Zu den zu studierenden alchemistischen Schriften gehören: Aufzeichnungen der Steinmauer (《石壁记》), Die Schrift von Drache und Tiger (《龙虎经》), Die Einheit der Drei (《 参同契》), Ein Essay über die Verwirklichung des Wahren (《 悟真篇》), Ein Essay über grüne Leere (《 翠虚篇》), Ein Essay über die Rückkehr zum Ursprung (《 还源篇》), Ein Essay über das Aufzeigen des Geheimnisses (《 指玄篇》), Das Lied des Großen Dao (《大道歌》), Cuis Spiegel zum Betreten des Elixiers (《 崔公入药镜》), Vierhundert Wörter über das goldene Elixier (《金丹四百字》) und Aufzeichnungen der Unsterblichen (《诸仙语录》). Diese Werke sind wie Leitern und Schiffe, die Praktizierende auf dem Weg zur Wahrheit und zur Weisheit leiten. Man sollte sich intensiv mit ihnen auseinandersetzen, um Fehler zu vermeiden.

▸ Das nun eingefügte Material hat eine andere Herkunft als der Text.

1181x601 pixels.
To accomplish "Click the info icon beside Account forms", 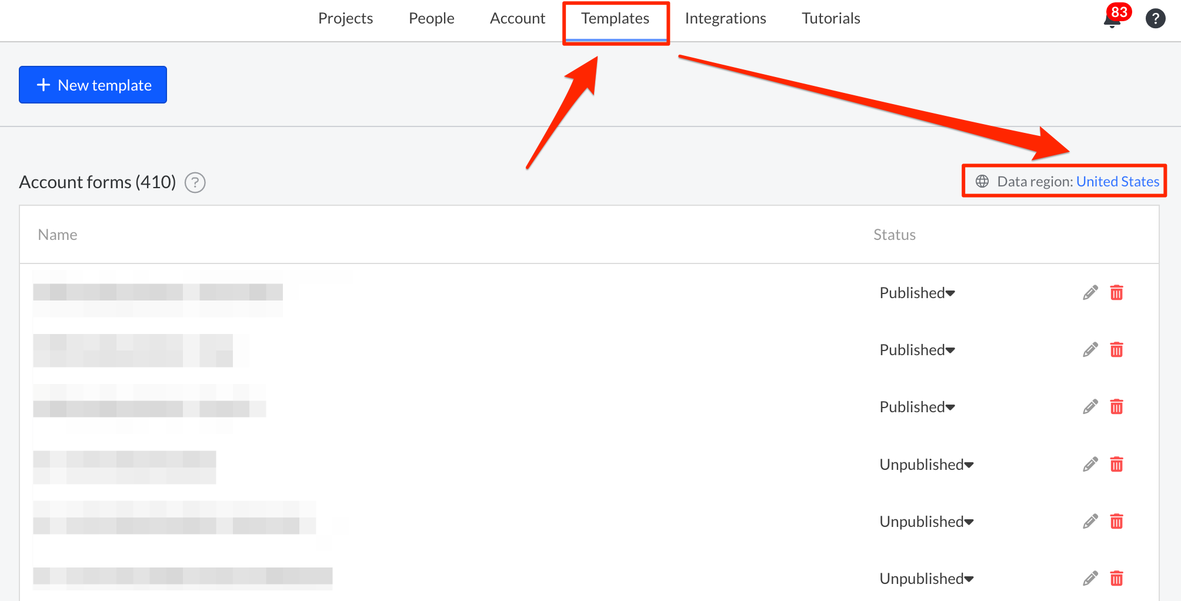I will (195, 183).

Lehren unorthodoxer Wege ( páng mén zuǒ dào ) dürfen weder gelesen noch erwogen werden – sie führen zur Selbsttäuschung und zur Irreführung anderer. Schlimmer noch: Wer die heiligen Schriften verleumdet, um seine Irrlehre zu rechtfertigen, wird in der Unterwelt gewiss karmische Vergeltung erfahren.